Clean code (no violations) gets +0.1 bonus.

Skip penalty: Generating without any exploration incurs -0.1 penalty.

Repair scoring

If generation fails lint/build validation, the observation enters repair and exposes structured errors. Up to three repair attempts are allowed:

Condition	Effect
First generation succeeds	Full eligible generation reward; episode ends
Repair succeeds	Base generation reward * 0.6, plus small bonuses for fixing prior error codes and changing code
Repair fails	Base generation reward * 0.25, plus a small bonus if prior error codes are fixed; episode ends
Code repeated unchanged	Additional penalty

Repair reward components are:

Component	Range	Description
`repair_success`	0/1	Whether the repaired artifact executes successfully
`fixed_prior_errors`	0/1	Whether previous error codes are gone
`changed_code`	0/1	Whether the repair changed the submitted code

Search Sources (`sources.py`)

All search calls are async (httpx + wikipediaapi.AsyncWikipedia).
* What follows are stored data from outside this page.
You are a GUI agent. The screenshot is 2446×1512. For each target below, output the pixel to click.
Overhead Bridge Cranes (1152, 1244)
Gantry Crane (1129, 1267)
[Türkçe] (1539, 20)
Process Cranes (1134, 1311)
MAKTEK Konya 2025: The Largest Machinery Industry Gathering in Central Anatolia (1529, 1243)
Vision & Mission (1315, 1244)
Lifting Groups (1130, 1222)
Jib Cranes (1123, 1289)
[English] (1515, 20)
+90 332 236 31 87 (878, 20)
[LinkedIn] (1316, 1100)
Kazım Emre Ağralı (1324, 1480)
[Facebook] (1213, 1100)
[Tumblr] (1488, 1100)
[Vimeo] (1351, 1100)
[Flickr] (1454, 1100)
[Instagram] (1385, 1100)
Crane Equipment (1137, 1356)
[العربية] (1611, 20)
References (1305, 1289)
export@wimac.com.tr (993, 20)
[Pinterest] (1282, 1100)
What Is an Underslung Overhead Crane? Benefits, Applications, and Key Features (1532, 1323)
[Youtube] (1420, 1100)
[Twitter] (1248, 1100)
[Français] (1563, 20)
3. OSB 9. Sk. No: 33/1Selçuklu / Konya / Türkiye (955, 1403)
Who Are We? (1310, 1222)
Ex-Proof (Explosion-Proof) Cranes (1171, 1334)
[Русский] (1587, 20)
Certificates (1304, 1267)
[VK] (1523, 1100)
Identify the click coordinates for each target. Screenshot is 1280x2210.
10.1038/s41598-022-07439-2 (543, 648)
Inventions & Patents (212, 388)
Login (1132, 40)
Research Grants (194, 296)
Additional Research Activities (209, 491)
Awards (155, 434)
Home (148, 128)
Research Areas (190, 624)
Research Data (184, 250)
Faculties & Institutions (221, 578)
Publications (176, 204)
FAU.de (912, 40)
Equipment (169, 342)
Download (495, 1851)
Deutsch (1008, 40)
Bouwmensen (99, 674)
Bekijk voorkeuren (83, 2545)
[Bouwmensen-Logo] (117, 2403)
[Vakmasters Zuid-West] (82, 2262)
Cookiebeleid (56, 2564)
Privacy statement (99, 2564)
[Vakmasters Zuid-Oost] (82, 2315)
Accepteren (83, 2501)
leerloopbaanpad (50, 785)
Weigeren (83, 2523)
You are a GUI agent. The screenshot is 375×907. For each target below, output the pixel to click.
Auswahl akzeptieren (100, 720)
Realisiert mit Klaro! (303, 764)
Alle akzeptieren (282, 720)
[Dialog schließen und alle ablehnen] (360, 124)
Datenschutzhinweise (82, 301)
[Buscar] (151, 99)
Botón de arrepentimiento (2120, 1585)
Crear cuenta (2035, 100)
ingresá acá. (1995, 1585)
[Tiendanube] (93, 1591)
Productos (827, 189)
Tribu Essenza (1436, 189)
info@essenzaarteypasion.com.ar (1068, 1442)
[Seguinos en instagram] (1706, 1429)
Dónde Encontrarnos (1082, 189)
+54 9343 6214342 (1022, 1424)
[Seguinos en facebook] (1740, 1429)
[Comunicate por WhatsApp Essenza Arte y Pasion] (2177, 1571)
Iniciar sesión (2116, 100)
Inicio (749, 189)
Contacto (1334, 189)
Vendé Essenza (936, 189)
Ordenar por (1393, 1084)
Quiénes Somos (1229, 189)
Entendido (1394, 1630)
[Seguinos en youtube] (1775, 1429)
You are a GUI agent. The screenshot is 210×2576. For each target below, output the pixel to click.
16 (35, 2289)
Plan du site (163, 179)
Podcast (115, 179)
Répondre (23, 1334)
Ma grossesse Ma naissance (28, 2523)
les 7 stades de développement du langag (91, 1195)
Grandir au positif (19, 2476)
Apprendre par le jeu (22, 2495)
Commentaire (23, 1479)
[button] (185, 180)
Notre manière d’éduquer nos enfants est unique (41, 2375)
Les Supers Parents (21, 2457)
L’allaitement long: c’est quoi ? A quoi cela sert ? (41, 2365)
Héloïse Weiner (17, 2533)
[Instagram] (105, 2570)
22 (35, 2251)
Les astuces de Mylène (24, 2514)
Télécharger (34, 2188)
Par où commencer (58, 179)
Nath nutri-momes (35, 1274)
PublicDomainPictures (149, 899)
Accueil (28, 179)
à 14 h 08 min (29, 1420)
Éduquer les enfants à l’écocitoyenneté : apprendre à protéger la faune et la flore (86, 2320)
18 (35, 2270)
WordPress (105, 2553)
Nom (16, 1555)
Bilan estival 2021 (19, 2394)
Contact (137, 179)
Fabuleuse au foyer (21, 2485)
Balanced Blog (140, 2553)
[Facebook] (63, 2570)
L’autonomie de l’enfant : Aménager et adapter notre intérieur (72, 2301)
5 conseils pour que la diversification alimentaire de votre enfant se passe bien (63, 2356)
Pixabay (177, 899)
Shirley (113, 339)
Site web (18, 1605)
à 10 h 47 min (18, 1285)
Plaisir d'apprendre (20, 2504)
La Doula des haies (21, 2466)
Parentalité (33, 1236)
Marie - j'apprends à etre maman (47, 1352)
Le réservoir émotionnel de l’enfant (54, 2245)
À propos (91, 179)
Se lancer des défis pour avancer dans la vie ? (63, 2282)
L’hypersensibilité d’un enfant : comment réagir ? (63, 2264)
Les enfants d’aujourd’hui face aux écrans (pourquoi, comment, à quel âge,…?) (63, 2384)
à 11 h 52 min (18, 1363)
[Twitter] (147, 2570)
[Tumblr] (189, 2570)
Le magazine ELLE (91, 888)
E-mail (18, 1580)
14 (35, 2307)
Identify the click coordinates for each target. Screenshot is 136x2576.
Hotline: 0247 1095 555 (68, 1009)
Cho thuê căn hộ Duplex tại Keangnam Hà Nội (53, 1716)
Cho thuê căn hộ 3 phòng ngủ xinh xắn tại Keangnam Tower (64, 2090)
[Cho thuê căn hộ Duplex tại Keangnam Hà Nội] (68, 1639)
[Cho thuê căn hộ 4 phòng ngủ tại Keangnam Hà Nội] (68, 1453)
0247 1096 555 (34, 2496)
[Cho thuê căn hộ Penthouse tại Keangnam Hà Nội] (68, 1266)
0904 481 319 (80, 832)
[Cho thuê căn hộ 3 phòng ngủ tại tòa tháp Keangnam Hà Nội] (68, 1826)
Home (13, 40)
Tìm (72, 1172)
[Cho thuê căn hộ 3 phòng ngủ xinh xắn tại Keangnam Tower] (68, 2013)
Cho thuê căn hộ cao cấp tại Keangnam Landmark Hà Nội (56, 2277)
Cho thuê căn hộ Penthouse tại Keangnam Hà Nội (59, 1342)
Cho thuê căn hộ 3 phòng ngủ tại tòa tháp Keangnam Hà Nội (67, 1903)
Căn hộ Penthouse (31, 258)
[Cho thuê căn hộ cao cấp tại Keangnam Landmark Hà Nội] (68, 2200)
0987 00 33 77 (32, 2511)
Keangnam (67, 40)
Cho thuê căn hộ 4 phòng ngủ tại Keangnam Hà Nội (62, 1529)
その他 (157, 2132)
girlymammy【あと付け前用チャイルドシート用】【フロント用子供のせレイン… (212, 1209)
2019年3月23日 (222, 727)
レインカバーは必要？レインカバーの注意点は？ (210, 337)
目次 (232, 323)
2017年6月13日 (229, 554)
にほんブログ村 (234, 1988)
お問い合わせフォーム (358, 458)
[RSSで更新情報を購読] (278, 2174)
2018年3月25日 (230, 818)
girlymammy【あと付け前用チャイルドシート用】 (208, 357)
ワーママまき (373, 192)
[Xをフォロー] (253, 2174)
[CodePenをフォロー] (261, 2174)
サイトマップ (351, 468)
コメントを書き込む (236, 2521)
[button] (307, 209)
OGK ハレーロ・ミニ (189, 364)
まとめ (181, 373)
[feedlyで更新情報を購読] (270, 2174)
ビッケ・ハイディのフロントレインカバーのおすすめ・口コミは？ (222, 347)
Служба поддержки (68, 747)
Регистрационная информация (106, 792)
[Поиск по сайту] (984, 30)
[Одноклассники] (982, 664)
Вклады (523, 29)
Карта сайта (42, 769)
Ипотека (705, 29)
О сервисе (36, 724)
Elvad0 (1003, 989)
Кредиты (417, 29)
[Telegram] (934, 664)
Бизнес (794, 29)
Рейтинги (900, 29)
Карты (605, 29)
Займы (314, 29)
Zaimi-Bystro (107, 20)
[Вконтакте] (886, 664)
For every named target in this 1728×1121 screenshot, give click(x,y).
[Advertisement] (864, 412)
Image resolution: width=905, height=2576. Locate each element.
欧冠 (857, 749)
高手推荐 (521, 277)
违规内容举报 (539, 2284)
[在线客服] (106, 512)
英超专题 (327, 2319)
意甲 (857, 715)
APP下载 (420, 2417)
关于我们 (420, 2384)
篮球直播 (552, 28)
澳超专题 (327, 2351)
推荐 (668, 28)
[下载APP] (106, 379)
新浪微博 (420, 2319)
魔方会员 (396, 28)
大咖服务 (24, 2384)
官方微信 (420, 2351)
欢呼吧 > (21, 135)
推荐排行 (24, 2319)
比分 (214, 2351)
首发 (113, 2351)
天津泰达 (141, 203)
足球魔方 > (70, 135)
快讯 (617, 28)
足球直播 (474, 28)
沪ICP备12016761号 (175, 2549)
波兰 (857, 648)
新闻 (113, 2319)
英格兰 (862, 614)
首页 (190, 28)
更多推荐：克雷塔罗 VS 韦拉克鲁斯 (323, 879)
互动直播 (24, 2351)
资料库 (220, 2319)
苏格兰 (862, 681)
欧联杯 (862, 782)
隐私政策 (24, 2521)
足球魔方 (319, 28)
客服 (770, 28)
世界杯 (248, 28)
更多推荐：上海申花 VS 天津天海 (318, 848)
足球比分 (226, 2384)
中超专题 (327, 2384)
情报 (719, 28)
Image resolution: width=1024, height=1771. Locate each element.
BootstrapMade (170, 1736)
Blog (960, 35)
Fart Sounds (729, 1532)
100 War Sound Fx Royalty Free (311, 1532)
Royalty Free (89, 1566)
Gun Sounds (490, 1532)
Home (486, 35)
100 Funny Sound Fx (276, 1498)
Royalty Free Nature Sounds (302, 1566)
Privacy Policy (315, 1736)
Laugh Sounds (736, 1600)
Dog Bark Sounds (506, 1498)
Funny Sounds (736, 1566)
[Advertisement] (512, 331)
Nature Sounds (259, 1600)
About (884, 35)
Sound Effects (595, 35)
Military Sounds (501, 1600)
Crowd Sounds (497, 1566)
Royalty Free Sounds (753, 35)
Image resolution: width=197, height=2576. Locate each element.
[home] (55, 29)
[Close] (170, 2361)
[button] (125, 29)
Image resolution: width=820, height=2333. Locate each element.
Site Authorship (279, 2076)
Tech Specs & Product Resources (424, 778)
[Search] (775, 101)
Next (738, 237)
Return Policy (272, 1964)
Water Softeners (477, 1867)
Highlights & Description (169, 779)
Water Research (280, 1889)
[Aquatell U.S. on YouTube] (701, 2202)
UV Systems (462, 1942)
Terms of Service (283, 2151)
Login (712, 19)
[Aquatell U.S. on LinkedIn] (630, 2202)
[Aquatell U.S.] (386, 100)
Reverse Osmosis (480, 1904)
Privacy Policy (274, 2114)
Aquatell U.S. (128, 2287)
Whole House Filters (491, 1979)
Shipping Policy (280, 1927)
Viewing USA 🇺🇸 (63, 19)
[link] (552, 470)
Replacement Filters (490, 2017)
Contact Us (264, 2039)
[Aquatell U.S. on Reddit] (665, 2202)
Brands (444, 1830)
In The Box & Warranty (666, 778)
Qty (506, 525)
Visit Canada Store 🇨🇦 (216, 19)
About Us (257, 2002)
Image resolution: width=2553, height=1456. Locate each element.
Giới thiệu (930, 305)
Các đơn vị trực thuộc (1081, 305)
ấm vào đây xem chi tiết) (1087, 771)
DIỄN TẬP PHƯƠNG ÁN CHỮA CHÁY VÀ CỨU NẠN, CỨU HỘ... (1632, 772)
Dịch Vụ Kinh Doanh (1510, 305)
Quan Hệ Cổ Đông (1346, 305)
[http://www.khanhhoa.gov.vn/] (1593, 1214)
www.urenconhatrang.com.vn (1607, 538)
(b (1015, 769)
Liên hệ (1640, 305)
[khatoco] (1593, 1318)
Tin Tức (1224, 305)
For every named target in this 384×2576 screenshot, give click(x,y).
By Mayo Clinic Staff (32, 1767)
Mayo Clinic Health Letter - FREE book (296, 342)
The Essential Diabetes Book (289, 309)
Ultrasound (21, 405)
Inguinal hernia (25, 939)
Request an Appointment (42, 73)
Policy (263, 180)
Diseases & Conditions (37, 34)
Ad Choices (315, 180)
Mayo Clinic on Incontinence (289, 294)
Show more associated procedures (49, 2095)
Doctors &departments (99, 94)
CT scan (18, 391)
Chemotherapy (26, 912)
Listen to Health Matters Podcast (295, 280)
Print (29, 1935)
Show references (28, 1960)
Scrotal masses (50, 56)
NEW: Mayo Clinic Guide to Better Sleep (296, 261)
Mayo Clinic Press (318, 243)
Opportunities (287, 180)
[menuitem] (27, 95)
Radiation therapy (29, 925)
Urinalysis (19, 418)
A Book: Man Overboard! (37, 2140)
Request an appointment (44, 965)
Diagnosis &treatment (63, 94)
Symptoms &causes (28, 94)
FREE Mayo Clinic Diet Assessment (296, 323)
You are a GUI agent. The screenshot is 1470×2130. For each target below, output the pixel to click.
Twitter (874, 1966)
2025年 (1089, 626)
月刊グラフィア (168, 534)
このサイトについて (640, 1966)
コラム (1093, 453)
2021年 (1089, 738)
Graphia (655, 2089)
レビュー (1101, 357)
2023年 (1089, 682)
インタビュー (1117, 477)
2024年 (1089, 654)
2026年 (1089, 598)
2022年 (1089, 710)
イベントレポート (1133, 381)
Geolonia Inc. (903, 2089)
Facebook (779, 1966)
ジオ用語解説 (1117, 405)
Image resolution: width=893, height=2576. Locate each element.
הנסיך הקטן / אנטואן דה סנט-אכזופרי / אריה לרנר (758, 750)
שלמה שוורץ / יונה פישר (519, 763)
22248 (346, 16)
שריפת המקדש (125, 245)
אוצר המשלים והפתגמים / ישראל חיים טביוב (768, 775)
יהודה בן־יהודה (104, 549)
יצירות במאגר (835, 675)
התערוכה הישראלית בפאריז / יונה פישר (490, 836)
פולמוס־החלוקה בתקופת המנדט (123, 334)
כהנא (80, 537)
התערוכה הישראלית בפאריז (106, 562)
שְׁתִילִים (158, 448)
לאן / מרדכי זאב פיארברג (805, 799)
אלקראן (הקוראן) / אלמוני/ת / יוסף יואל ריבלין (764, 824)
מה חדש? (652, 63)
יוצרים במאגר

Content is retrieved at section/chunk level and ranked using BM25 to surface the most relevant parts.

Source	Library	Use Case	Retrieval
Wikipedia	`wikipediaapi.AsyncWikipedia`	Fundamentals	Search 3-5 pages -> section tree -> global BM25 ranking
HuggingFace Papers	httpx -> `huggingface.co/api/papers/search`	ML/AI research	Search 3-5 papers -> markdown chunks -> global BM25 ranking
arXiv	httpx -> arXiv Atom API	Math, algorithms, ML, statistics papers	Search 3-5 papers -> abstracts -> global BM25 ranking
Semantic Scholar	httpx -> Graph API	Scholarly metadata and abstracts	Search 3-5 papers -> abstracts -> global BM25 ranking
Docs	httpx + trafilatura	API/library/code details	Fetch allowlisted docs -> chunk -> global BM25 ranking
HF Hub	`huggingface_hub.HfApi`	Model cards, datasets, Spaces	Search Hub entities -> metadata/card snippets

Agents choose tools explicitly. Each tool fetches multiple candidates, chunks them, and returns the top 3-5 chunks globally. Optional small local embeddings can rerank the BM25 shortlist when EMBEDDINGS_ENABLED=1.

Sandbox (`sandbox.py`)

Validation follows a fast-to-slow pipeline. Each stage gates the next.

Check	Tool	Timeout	Purpose
`ast_parses`	Python `ast.parse`	~0ms	Catch syntax errors
`check_marimo`	`marimo check --format json --select MB`	8s	Catch structural violations
`run_marimo`	`marimo export html`	7s	Full execution test
`run_manim`	`manim render -ql`	30s	Full render test

check_marimo runs in ~100-200ms and catches MB001-MB005. If it fails, run_marimo is skipped (saves ~15s per broken submission).